Em 2014 o presidente chinês Xi Jinping, em visita de Estado ao Brasil, fechou 56 atos entre os países. A presidenta Dilma procurou, prioritariamente, pleitear investimentos chineses para serem injetados em infraestrutura nos setores ferroviários, portuários e aeroviários, convidando a China a estimular suas empresas a se envolverem nos sistemas de licitação e concessão que o governo abriria.

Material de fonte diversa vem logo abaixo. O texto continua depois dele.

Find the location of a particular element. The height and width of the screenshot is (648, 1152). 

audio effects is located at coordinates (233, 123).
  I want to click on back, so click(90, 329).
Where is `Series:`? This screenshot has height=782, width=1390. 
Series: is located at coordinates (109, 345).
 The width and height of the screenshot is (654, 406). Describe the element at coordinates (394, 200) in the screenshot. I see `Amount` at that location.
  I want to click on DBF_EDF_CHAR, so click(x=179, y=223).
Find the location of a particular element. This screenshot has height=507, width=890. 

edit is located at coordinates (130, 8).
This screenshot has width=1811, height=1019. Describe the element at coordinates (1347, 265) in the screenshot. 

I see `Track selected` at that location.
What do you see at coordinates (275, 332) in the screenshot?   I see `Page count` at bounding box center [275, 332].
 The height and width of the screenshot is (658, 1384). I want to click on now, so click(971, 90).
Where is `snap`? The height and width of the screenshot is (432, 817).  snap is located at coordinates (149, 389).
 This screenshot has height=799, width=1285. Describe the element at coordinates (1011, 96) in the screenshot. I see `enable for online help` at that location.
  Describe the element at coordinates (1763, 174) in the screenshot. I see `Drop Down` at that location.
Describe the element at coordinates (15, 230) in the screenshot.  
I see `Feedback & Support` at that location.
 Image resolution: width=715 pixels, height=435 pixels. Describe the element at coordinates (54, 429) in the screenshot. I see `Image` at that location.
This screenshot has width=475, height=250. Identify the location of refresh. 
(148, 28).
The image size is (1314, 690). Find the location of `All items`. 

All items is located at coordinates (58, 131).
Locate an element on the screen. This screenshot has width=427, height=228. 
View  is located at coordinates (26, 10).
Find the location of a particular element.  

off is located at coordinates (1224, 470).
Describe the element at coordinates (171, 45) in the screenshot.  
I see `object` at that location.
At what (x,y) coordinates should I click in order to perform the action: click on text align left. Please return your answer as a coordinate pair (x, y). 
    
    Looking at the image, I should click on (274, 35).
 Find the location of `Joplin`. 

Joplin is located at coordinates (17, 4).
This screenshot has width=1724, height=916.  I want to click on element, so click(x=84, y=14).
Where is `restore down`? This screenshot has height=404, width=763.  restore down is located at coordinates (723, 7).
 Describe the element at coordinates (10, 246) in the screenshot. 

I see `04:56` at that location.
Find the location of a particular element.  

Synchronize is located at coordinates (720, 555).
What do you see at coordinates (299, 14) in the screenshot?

41 Já em 2015, na visita do primeiro-ministro chinês Li Keqiang ao Brasil, mais de 35 acordos foram fechados entre os países que, se efetivados, gerarão investimentos chineses na ordem de US$ 53 bilhões no Brasil. Dentre eles destacam-se: um projeto ferroviário transcontinental, conjecturando uma ligação ferroviária entre Brasil e Peru; um acordo entre o governo do Mato Grosso do Sul, o CDB e o Grupo China BBCA para processamento conjunto de soja e milho; um protocolo de colaboração entre o MAPA e AQSIQ para a exportação da carne bovina brasileira, entre outros. Esse último indica a abertura do mercado chinês para a carne bovina brasileira, praticamente de forma imediata 8 frigoríficos brasileiros puderam retomar as exportações para a China, o que se refletiu em um aumento das vendas (SOUSA, 2016).

A partir de 2011 o país passou a crescer a uma taxa média menor que o mundo e a perder saldos comerciais, fechando o ano de 2014 com déficit na balança comercial. Apesar da recuperação do saldo em 2015 a pauta geral de vendas continuou na esfera dos bens básicos, cujo valor vem decrescendo nos mercados externos. Dados do Index Mundi dão conta que a soja em abril de 2014 custava cerca de US$ 547 a tonelada métrica, em dezembro de 2015, US$

323; o minério de ferro em seu último pico em agosto de 2003, custava US$ 137 a tonelada métrica, em dezembro de 2015, passou para US$ 39; o petróleo em junho de 2014, custava US$

108 o barril, em dezembro de 2015, apenas US$ 36. O boom do preço das commodities, iniciado nos anos 2000, começou a se esmorecer devido, principalmente, aos efeitos prolongados da crise de 2008. De 2012 até 2016 problemas políticos internos acentuaram ainda mais as deficiências econômicas do país (SOUSA, 2016).

A China também sentiu mais os efeitos da crise, tendo fechado 2015 com um PIB de número inferior a 7%, o menor nos últimos 25 anos. O governo chinês sente a necessidade de implementar reformas a fim de elevar a qualidade do desenvolvimento chinês, ao invés da quantidade de crescimento. Argumenta-se que, se bem-sucedida, a evolução em médio prazo do modelo de desenvolvimento chinês deverá elevar a renda e a sofisticação do padrão de consumo alimentar na China, indicando oportunidades ao agronegócio brasileiro. Contudo, a queda no preço dos principais produtos de exportação para a China (soja, minério de ferro e petróleo) já começou a afetar negativamente o Brasil (SOUSA, 2016).